Output every record exactly and leave each picture out.

---------- DATA TO USE ----------

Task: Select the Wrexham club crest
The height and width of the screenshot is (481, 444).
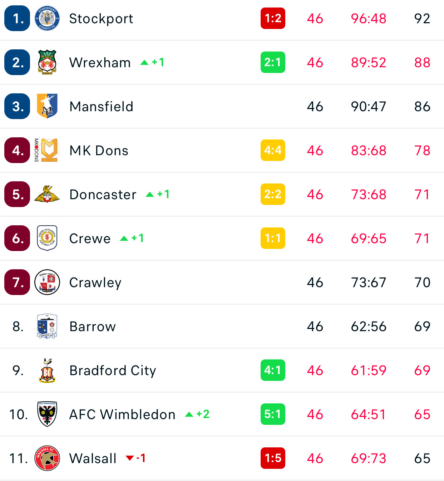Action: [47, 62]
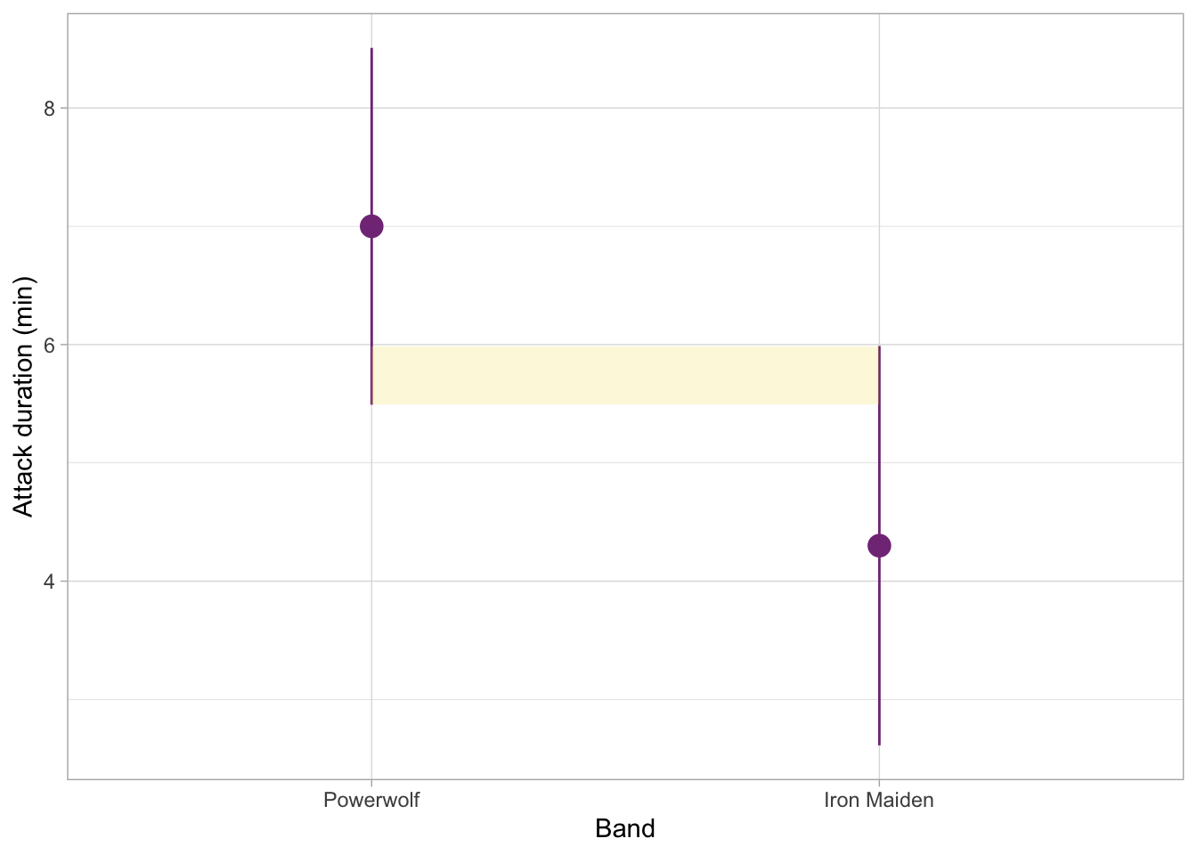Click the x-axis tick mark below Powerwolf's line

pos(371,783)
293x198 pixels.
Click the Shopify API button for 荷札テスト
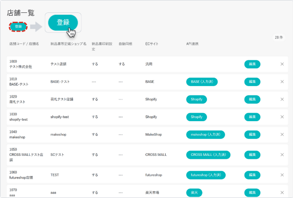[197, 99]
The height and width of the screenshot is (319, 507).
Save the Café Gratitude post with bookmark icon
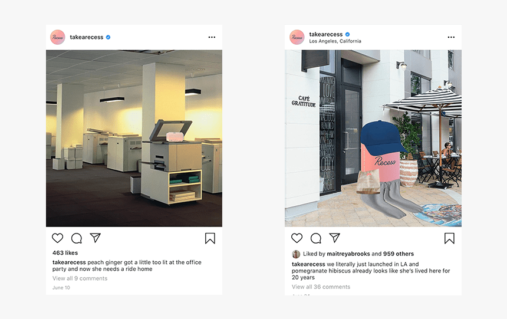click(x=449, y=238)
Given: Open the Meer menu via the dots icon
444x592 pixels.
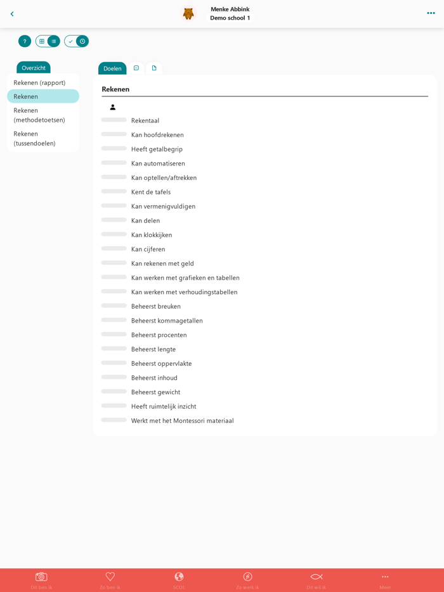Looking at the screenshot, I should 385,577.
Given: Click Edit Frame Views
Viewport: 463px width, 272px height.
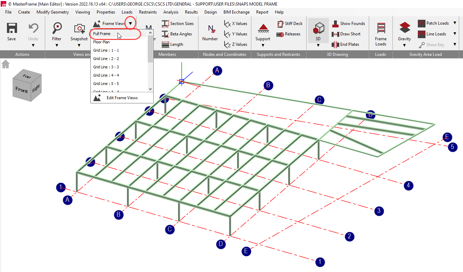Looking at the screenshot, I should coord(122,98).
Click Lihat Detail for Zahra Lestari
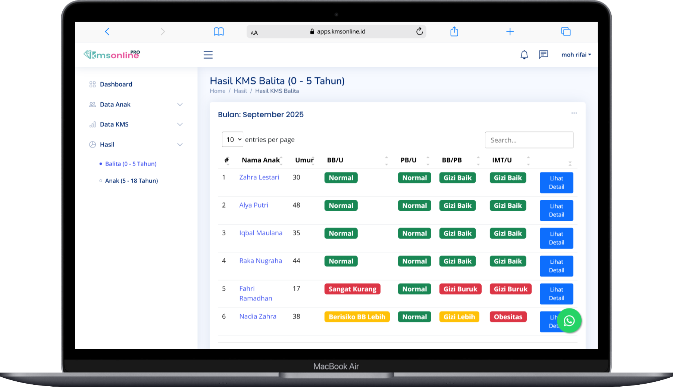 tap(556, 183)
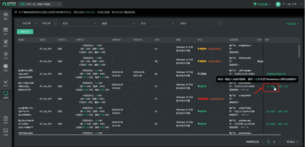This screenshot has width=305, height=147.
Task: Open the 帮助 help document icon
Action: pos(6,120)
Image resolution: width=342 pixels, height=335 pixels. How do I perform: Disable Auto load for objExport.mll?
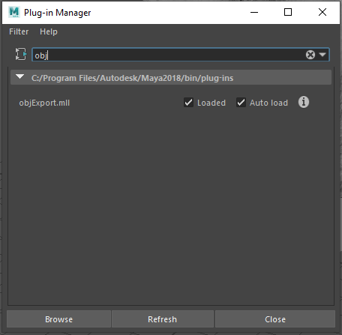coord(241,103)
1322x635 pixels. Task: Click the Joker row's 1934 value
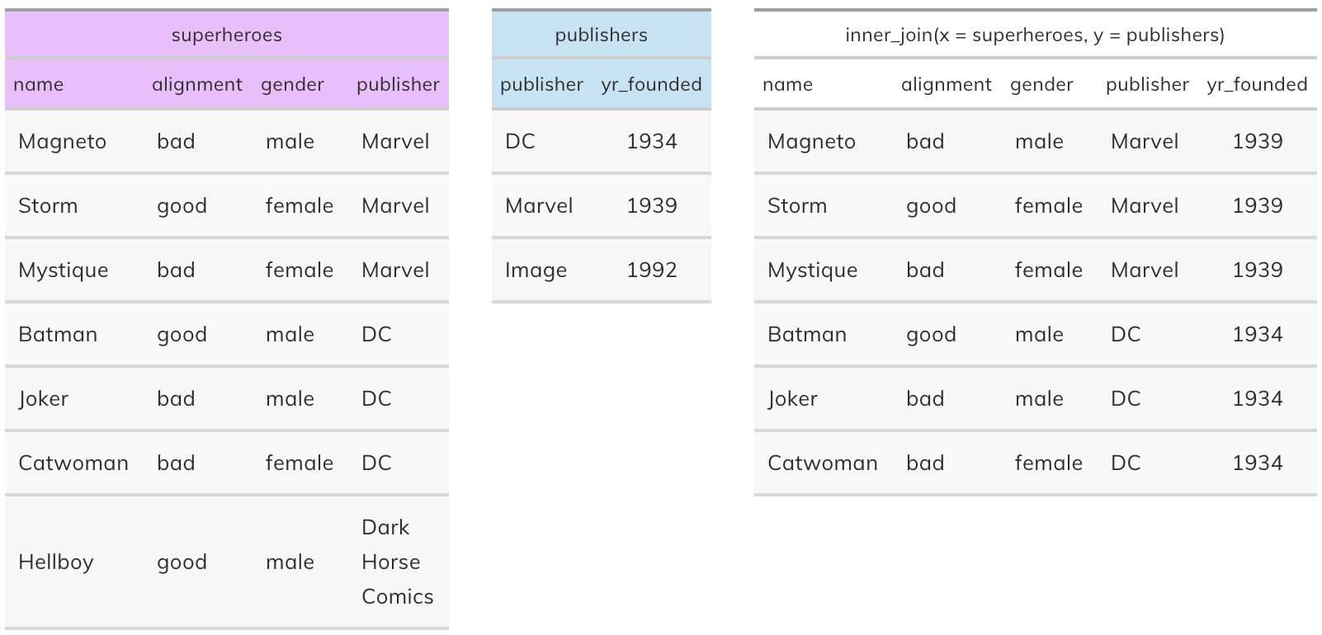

----------

--- ANSWER FOR THE TASK ---
Task: Select the Wrexham club crest
The height and width of the screenshot is (481, 444).
Action: [47, 62]
Click the x-axis tick mark below Powerwolf's line

pos(371,783)
293x198 pixels.
Click the Shopify API button for 荷札テスト
[197, 99]
The height and width of the screenshot is (319, 507).
Save the Café Gratitude post with bookmark icon
click(x=449, y=238)
Given: Open the Meer menu via the dots icon
444x592 pixels.
Looking at the screenshot, I should 385,577.
Given: Click Edit Frame Views
Viewport: 463px width, 272px height.
Looking at the screenshot, I should coord(122,98).
Click Lihat Detail for Zahra Lestari
 tap(556, 183)
This screenshot has width=305, height=147.
Task: Open the 帮助 help document icon
Action: pos(6,120)
Image resolution: width=342 pixels, height=335 pixels. How do I perform: Disable Auto load for objExport.mll?
coord(241,103)
1322x635 pixels. Task: Click the Joker row's 1934 value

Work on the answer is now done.